In this work we show that given a connectivity graph $G$ of a $[[n,k,d]]$ quantum code, there exists $\{K_i\}_i, K_i \subset G$, such that $\sum_i |K_i|\in \Omega(k), \ |K_i| \in \Omega(d)$, and the $K_i$'s are $\tilde{\Omega}( \sqrt{{k}/{n}})$-expander. If the codes are classical we show instead that the $K_i$'s are $\tilde{\Omega}\left({{k}/{n}}\right)$-expander. We also show converses to these bounds. In particular, we show that the BPT bound for classical codes is tight in all Euclidean dimensions. Finally, we prove structural theorems for graphs with no "dense" subgraphs which might be of independent interest.

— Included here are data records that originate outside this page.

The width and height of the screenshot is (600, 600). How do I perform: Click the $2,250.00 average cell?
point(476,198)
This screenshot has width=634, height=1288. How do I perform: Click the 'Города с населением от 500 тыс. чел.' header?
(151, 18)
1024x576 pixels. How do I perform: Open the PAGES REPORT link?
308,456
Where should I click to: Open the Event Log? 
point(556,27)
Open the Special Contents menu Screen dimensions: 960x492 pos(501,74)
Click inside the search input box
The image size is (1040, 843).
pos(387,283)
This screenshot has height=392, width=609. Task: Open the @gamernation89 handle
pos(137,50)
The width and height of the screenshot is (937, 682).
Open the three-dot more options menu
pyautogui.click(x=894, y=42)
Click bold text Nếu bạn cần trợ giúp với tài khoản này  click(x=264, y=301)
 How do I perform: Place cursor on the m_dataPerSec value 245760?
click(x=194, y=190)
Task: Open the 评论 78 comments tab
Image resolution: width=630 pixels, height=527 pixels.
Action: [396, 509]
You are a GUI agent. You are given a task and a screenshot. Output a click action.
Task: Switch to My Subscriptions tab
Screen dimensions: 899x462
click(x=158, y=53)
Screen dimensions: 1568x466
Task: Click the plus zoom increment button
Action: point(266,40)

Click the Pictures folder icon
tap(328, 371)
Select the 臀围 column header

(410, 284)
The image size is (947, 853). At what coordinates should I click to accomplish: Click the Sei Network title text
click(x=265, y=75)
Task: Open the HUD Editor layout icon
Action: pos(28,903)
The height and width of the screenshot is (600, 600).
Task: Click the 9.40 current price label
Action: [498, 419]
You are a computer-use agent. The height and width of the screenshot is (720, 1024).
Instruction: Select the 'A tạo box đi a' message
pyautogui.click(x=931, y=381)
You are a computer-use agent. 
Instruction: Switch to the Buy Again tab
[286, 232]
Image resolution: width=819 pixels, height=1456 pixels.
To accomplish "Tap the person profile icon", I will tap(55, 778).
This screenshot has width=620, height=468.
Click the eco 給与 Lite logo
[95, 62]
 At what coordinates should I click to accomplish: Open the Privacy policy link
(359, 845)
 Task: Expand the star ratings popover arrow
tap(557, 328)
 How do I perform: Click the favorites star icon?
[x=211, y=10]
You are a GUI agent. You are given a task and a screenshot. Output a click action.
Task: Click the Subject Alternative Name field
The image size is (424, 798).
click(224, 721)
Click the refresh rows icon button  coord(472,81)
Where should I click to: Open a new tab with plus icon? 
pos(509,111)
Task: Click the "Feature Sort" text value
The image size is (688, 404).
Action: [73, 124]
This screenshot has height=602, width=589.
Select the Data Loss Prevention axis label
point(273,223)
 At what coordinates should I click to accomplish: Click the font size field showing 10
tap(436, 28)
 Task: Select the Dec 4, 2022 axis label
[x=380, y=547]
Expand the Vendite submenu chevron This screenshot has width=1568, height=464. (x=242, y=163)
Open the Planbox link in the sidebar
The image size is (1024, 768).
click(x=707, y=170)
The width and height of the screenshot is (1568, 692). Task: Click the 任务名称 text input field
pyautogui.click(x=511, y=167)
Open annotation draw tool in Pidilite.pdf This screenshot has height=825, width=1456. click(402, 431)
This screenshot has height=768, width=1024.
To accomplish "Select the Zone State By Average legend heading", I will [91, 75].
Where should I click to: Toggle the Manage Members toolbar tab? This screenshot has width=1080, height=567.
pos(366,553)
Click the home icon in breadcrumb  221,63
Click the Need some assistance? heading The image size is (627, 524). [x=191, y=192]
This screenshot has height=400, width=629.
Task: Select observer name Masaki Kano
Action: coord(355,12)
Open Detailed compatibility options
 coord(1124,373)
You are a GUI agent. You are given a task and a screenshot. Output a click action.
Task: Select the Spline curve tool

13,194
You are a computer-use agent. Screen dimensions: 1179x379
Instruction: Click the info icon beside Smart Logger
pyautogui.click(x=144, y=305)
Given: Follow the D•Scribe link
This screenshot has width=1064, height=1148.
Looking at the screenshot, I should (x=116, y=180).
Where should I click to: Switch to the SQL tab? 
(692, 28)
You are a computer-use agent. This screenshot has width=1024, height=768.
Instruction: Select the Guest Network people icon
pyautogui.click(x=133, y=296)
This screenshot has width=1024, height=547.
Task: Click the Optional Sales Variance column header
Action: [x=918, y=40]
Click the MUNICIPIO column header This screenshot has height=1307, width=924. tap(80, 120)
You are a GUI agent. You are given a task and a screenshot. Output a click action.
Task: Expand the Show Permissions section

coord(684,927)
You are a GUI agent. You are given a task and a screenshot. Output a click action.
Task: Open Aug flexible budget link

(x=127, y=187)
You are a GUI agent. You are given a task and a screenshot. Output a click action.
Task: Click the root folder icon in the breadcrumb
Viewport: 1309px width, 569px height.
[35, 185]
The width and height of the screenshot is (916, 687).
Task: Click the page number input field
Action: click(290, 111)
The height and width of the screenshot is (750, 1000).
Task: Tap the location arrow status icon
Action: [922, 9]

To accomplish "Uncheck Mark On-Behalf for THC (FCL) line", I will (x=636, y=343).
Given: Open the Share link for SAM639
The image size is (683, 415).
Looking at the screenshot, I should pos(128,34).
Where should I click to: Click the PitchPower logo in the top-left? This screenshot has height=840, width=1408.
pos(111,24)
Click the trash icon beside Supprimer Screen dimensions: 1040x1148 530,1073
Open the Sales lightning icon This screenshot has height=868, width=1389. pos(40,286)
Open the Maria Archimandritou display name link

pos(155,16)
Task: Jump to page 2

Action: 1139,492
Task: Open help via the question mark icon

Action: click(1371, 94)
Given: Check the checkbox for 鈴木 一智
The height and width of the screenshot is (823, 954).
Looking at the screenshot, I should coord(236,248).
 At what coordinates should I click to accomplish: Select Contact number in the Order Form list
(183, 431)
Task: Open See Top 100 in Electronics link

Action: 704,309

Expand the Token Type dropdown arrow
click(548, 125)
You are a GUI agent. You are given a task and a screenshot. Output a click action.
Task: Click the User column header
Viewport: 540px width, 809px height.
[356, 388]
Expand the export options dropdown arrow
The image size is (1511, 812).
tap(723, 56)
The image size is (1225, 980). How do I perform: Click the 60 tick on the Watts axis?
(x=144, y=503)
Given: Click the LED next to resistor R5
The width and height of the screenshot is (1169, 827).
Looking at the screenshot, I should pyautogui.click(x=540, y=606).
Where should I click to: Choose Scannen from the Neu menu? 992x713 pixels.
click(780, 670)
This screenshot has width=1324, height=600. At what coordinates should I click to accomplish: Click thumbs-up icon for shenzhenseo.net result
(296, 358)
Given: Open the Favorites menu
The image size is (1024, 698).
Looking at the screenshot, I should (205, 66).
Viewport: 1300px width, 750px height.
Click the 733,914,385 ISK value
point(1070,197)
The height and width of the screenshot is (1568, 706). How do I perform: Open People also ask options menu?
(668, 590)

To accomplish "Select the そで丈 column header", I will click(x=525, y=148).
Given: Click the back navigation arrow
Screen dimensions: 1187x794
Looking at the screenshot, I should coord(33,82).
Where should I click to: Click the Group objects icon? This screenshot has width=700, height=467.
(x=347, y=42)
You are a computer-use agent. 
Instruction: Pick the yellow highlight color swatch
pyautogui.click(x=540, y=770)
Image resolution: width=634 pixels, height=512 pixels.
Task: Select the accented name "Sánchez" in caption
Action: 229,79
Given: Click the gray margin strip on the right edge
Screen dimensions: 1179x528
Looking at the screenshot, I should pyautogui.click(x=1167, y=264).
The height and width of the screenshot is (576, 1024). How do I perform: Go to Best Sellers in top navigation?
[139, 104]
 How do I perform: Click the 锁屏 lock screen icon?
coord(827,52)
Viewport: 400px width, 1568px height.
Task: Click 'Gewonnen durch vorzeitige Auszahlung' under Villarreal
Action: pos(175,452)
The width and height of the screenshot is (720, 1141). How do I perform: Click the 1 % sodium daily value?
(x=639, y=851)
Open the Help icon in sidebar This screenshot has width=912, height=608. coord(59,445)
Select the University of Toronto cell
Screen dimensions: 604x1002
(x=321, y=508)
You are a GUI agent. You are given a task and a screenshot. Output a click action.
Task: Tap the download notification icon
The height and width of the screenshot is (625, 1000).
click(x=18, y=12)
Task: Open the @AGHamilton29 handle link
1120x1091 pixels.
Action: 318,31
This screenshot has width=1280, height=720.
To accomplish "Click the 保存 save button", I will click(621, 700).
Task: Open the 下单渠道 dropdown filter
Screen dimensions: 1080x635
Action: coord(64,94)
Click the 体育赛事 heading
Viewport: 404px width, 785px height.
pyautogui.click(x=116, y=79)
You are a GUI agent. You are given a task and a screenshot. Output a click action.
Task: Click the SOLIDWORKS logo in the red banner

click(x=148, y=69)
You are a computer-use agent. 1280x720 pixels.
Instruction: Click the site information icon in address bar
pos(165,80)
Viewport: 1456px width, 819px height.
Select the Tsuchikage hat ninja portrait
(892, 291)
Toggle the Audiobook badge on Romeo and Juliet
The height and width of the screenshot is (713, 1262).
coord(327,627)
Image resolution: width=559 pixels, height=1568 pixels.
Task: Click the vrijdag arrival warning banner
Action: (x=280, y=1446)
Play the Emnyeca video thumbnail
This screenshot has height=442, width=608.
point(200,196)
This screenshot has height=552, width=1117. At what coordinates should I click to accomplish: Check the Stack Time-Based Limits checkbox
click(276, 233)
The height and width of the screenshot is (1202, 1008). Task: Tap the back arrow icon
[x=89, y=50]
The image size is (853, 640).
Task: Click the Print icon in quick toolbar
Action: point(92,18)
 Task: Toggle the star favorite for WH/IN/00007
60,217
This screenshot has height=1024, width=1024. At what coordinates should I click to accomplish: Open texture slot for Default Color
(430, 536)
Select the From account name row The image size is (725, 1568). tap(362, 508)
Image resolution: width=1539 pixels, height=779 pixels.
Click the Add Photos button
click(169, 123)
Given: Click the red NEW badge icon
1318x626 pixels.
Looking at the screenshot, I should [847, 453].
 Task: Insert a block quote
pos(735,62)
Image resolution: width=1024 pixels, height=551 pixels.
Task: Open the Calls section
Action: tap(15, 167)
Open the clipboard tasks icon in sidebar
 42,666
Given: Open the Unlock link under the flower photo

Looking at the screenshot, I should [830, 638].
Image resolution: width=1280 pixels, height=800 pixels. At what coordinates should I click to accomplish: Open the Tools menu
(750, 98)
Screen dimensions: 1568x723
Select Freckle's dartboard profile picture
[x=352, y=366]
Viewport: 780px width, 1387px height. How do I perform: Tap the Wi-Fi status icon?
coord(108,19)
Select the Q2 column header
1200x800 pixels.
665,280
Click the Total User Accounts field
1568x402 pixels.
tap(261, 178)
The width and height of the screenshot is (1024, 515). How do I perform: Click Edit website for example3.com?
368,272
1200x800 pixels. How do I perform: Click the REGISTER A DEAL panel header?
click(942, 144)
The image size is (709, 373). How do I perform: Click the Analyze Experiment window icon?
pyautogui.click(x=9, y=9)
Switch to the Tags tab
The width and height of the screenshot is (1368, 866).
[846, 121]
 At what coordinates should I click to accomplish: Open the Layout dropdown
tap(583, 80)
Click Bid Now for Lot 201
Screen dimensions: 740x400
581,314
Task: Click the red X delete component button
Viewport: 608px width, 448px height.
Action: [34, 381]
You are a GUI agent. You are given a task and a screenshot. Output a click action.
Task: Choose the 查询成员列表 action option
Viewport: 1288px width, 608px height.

翻译：本文表明，给定一个[[n,k,d]]量子码的连通图$G$，存在$\{K_i\}_i, K_i \subset G$，使得$\sum_i |K_i|\in \Omega(k), \ |K_i| \in \Omega(d)$，且每个$K_i$为$\tilde{\Omega}( \sqrt{{k}/{n}})$-扩张子。若为经典码，则相应$K_i$为$\tilde{\Omega}\left({{k}/{n}}\right)$-扩张子。同时给出这些界逆命题的证明。特别地，我们证明经典码的BPT界在所有欧几里得维度下均为紧界。最后，我们证明不含"稠密"子图的图的结构性定理，该结果可能具有独立学术价值。